15、优选地，每1000ml所述培养基中含有kh2po4 1.4g，(nh4)2so4 0.6g，kcl 1.5g，nahco3 4.2g，l-cysteine·hcl·h2o l-半胱氨酸盐酸水0.5g，mg/ca mix钙镁溶液20ml，甲酸钠、醋酸钠和甲醇的混合溶液40ml，澄清瘤胃液140ml，硫化钠-半胱氨酸还原剂5ml，微量元素溶液1ml，0.1％刃天青溶液2ml，酵母提取物2.5g，其余为蒸馏水；所述mg/ca mix钙镁溶液中钙的浓度为0.08m、镁的浓度为0.08m，所述甲酸钠、醋酸钠和甲醇的混合溶液中甲酸钠的浓度为3m、醋酸钠的浓度为1m、甲醇的浓度为1m，每100ml所述硫化钠-半胱氨酸还原剂中含有na2s2.5g、半胱氨酸2.5g、无水碳酸钠1g、其余为水，每1l微量元素溶液中含有25％hcl 10ml、fecl2·4h2o 1.5g、cocl2·6h2o190mg、mncl2·4h2o 100mg、zncl2 70mg、h3bo36mg、na2moo4·2h2o 36mg、nicl2·6h2o 24mg、cucl2·2h2o 2mg、其余为蒸馏水。

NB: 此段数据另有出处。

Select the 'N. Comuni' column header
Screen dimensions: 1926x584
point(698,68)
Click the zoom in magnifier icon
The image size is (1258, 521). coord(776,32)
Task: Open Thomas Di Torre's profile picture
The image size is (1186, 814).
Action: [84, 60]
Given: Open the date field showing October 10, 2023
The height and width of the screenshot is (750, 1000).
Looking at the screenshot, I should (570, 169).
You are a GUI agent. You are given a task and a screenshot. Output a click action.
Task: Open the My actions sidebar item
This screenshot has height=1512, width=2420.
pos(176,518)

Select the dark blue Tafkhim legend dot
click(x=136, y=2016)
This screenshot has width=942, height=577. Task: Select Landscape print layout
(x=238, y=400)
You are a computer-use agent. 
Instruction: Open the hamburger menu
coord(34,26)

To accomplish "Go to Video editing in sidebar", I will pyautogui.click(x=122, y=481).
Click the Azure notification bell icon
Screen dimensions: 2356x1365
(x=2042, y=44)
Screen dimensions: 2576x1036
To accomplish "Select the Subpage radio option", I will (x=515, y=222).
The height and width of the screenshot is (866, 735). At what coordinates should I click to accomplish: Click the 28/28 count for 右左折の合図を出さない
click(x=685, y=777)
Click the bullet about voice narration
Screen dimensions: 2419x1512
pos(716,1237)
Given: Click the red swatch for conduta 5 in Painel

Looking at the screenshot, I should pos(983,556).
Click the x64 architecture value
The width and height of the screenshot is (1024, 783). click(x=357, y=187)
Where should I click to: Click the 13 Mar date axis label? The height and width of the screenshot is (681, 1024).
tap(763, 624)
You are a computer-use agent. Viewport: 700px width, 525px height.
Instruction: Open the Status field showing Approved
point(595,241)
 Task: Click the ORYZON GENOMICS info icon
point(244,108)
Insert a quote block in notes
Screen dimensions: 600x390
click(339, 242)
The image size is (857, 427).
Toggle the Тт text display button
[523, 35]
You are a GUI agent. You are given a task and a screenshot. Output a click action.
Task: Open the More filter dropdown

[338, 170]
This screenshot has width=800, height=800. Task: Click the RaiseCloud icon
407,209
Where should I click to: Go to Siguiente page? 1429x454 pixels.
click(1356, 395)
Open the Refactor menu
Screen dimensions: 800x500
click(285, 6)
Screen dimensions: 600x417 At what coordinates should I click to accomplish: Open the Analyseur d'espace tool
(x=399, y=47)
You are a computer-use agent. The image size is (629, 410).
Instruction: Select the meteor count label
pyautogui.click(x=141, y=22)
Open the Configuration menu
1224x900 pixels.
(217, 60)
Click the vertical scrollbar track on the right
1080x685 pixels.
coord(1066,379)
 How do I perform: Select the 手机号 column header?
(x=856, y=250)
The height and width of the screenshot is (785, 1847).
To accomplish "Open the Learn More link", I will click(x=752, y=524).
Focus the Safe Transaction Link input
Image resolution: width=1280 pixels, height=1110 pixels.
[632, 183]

16、优选地，所述甲烷短杆菌的培养基为甲烷短杆菌的培养基。

17、本发明通过反复调整培养基的配方和操作方法，可进行一锅法制备培养基，不用反复将各成分准备液进行高温灭菌和除氧。经过多次分离验证后，可在两个星期即可获得20-40株甚至更多株的甲烷短杆菌，进行二次分离后纯度可达99％。该方法可实现快速二次分离，可操作性强，具有效率高，重复性高，成本低等特点。实现反刍动物瘤胃内的甲烷短杆菌的简易且快速分离、纯化、扩繁。